Un agent en télétravail soumis aux horaires de service commet une faute disciplinaire s'il pratique régulièrement des activités sportives pendant ces plages horaires.
Un agent contractuel d'une commune, exerçant les fonctions de chef de projet, a été licencié sans préavis ni indemnité après plusieurs griefs disciplinaires, tenant notamment à des propos déplacés diffusés lors d'une réunion, à un comportement déloyal et à la pratique récurrente d'activités sportives pendant son temps de travail en télétravail.
Le tribunal administratif de Montpellier, dans un jugement rendu le 15 mars 2024, a rejeté la demande d'annulation de la décision de licenciement.
La cour administrative d'appel de Toulouse, par un arrêt rendu le 7 avril 2026 (requête n° 24TL01215), rejette la requête.
Il résulte des articles L. 121-1, L. 121-10 et L. 530-1 du code général de la fonction publique, ainsi que des articles 36 et 36-1 du décret n° 88-145 du 15 février 1988, que tout manquement aux obligations auxquelles sont assujettis les agents publics constitue une faute susceptible de justifier une sanction disciplinaire.

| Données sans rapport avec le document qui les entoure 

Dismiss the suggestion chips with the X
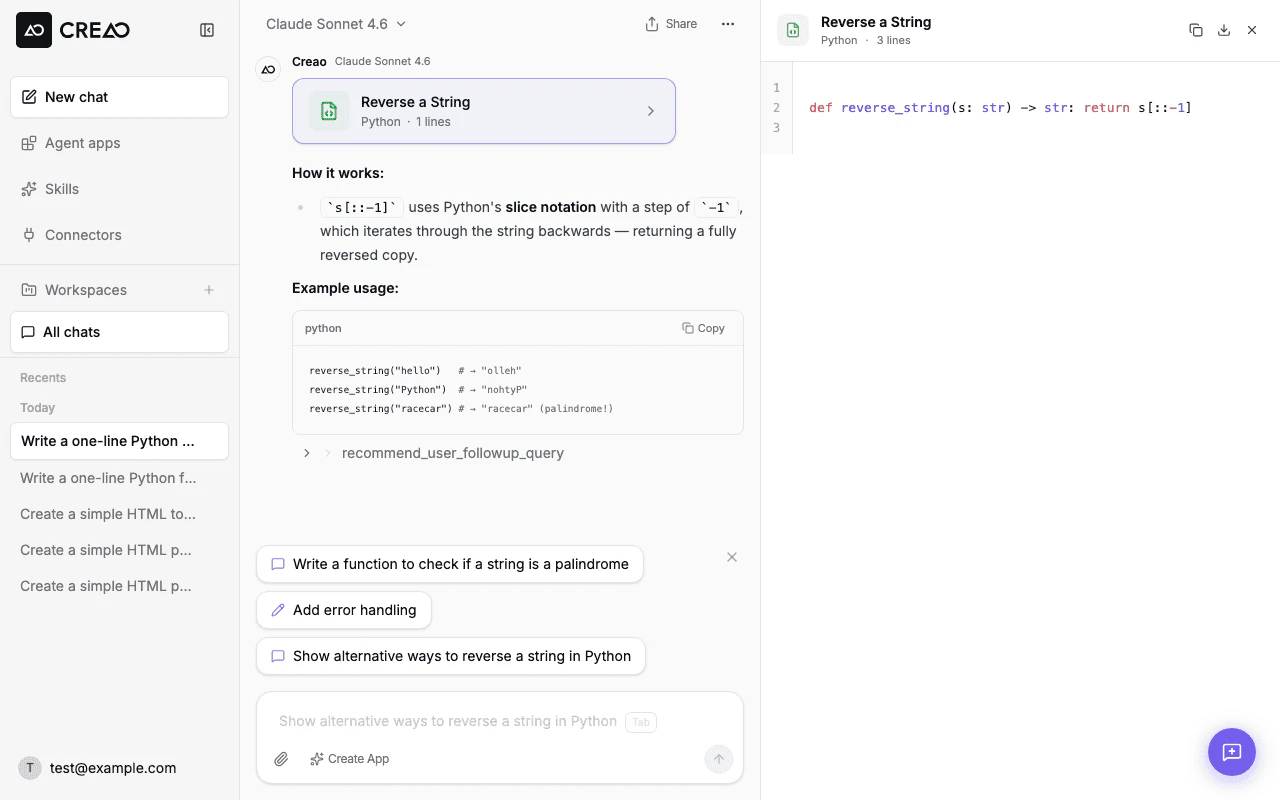This screenshot has height=800, width=1280. click(x=732, y=557)
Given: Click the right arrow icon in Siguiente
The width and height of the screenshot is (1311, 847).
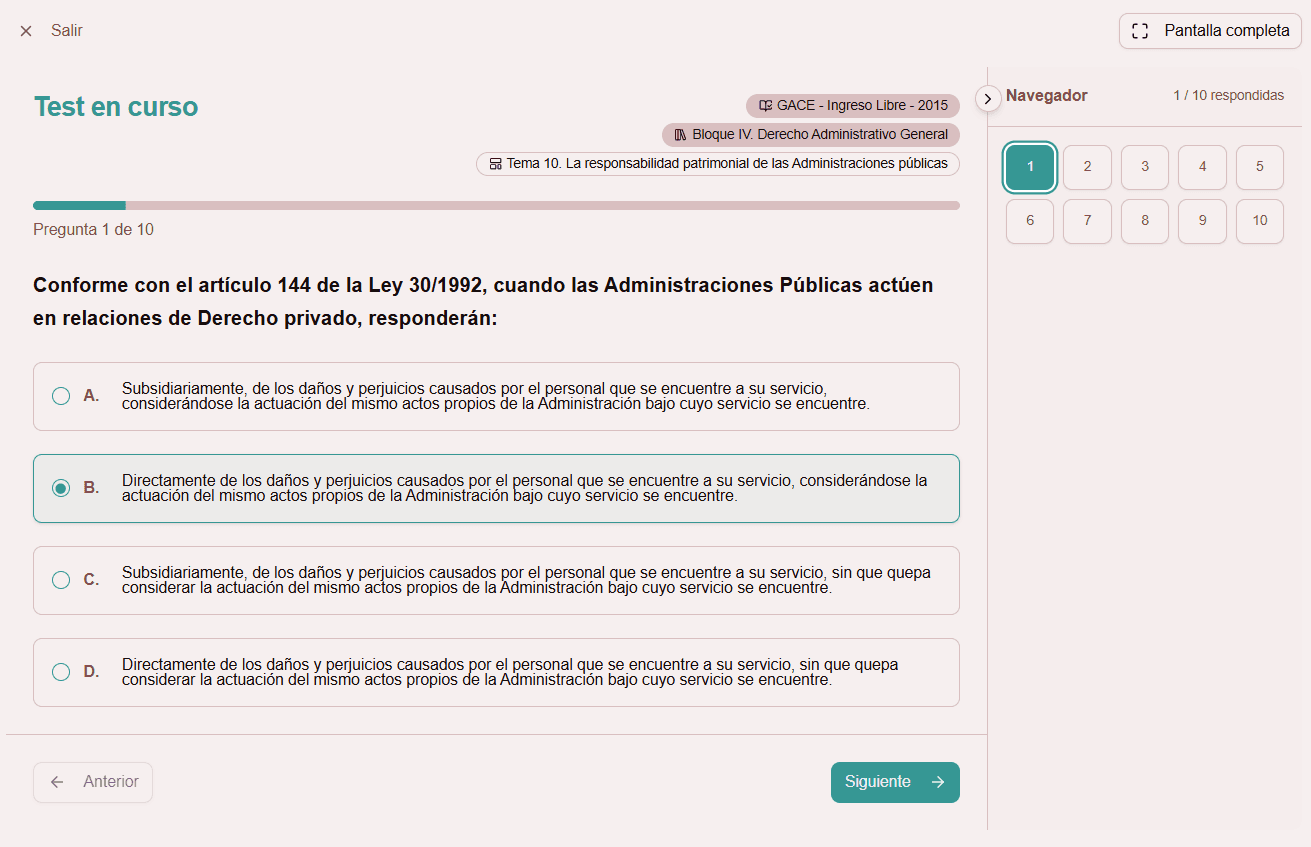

Il appartient au juge de l'excès de pouvoir de rechercher si les faits reprochés sont établis, s'ils constituent une faute et si la sanction est proportionnée.
En l'espèce, la charte de télétravail de la commune imposait aux agents en télétravail les mêmes horaires que ceux réalisés habituellement au sein de la collectivité.
Les éléments issus de l'application "Strava" établissaient que l'agent avait pratiqué, de manière répétée, des activités sportives pendant ses heures de service, sans autorisation d'absence.
Même si certains horaires affichés pouvaient être erronés, l'agent n'établissait pas que l'ensemble des horaires relevés était affecté par ce dysfonctionnement. Ces absences non autorisées, ajoutées aux autres manquements établis, justifiaient la sanction de licenciement sans préavis ni indemnité.
La cour administrative d'appel rejette la requête.